### ASSIGNMENT
For each line in the data that includes "agent", make a copy.

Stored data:
----

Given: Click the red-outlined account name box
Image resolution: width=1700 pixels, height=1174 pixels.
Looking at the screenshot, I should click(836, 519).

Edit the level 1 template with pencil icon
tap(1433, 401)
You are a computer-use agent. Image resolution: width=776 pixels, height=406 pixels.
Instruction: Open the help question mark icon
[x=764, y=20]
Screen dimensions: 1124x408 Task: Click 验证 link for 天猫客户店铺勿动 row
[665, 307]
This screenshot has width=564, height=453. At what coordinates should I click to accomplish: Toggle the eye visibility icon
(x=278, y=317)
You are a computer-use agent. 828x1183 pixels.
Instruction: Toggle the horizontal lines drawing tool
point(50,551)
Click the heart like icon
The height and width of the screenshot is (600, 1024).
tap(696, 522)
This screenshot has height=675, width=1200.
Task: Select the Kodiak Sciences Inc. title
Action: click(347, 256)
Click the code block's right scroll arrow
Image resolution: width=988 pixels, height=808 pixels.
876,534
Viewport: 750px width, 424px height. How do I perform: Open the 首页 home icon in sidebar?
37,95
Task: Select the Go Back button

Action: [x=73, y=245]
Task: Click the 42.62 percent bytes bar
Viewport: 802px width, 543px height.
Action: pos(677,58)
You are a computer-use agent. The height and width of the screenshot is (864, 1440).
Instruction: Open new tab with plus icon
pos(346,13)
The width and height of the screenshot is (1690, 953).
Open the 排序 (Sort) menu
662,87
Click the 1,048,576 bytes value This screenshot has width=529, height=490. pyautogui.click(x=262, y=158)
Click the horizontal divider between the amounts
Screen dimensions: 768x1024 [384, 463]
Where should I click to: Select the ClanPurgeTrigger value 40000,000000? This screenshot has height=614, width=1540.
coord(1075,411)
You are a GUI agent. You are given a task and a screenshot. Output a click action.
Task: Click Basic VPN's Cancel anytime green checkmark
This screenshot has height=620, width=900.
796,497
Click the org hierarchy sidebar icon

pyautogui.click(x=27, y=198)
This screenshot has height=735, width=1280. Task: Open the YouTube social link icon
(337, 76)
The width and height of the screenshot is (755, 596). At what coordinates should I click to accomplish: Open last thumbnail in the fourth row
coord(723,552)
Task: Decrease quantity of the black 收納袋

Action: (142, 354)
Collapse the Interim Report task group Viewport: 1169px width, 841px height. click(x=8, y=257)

----

### SOLUTION TO THE EXERCISE
You are a computer-use agent. Image resolution: width=776 pixels, height=406 pixels.
You are a computer-use agent. 828x1183 pixels.
You are a computer-use agent. The height and width of the screenshot is (864, 1440).
You are a GUI agent. You are given a task and a screenshot. Output a click action.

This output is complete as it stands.